• [WHAT YOU SHOULD DO]: The word "will" occurs in some of the lines below; copy each of those lines.

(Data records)
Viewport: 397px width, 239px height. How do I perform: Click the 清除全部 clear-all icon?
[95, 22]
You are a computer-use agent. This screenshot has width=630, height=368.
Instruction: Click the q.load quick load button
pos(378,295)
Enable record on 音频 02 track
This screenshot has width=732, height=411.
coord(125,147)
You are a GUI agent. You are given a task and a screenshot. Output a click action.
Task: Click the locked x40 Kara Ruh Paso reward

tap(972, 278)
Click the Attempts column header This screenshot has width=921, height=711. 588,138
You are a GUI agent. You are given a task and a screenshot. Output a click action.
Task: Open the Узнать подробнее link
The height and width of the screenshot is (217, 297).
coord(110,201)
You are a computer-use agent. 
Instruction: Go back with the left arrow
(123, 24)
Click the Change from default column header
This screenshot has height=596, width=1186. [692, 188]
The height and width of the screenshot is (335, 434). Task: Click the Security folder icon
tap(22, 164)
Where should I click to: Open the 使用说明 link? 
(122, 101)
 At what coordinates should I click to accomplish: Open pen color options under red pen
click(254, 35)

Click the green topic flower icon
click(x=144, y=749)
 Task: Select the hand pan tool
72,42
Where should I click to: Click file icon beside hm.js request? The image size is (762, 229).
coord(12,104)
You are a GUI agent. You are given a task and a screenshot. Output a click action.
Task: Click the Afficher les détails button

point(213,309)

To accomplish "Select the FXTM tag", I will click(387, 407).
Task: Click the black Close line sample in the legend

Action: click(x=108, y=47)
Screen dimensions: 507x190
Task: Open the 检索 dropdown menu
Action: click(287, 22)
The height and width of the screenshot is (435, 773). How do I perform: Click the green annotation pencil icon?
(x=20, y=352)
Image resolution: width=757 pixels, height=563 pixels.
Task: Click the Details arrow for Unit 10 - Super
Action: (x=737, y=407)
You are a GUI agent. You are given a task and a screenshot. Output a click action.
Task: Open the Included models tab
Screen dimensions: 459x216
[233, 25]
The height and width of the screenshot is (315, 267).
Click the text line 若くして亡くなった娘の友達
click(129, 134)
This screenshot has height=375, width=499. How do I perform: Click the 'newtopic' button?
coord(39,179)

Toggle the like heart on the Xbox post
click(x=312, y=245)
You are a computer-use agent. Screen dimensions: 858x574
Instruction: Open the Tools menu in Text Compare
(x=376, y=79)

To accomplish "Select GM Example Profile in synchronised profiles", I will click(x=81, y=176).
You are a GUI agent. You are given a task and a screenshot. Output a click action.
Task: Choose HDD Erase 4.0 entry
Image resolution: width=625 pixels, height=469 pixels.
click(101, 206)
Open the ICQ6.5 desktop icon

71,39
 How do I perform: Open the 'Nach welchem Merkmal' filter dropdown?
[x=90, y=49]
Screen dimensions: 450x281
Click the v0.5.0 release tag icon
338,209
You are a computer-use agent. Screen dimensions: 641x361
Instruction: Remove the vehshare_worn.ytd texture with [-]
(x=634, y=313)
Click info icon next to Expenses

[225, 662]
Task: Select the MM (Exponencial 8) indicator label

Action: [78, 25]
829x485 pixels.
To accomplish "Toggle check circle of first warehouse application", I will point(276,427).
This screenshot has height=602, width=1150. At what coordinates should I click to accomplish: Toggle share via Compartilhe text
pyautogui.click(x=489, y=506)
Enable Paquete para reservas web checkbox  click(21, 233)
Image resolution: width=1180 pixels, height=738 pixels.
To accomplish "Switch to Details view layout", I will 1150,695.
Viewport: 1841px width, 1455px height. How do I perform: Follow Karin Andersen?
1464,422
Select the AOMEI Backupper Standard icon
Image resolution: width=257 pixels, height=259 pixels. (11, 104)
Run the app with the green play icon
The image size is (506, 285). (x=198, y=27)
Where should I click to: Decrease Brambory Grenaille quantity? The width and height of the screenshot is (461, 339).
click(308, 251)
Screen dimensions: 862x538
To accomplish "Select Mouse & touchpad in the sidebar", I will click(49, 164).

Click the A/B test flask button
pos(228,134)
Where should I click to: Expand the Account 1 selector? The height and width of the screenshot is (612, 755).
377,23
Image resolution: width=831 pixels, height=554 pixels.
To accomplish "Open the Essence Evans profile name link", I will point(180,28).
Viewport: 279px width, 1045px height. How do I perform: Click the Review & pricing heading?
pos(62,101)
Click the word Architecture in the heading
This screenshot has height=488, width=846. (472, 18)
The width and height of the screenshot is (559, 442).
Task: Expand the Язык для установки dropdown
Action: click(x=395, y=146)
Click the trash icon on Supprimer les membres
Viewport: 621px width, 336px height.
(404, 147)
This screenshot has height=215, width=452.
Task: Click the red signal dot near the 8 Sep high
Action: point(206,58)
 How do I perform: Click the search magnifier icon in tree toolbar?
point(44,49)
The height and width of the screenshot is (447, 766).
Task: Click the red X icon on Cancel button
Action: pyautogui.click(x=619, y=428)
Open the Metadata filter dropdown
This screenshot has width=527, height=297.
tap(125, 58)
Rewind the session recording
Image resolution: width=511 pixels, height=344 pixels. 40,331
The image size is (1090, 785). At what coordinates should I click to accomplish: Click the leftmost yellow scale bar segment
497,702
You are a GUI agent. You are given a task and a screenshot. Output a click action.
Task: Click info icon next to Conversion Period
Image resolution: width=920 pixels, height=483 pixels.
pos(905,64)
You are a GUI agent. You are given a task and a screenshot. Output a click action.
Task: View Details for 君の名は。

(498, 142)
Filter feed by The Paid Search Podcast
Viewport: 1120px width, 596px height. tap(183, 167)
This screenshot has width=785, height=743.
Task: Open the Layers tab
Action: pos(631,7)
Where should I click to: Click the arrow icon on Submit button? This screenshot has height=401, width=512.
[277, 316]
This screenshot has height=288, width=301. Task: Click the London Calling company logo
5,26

• [ANSWER SECTION]:
To accomplish "Select the FXTM tag", I will click(387, 407).
To accomplish "Select GM Example Profile in synchronised profiles", I will click(x=81, y=176).
To accomplish "Toggle check circle of first warehouse application", I will point(276,427).
To accomplish "Switch to Details view layout", I will 1150,695.
To accomplish "Select Mouse & touchpad in the sidebar", I will click(49, 164).
To accomplish "Open the Essence Evans profile name link", I will point(180,28).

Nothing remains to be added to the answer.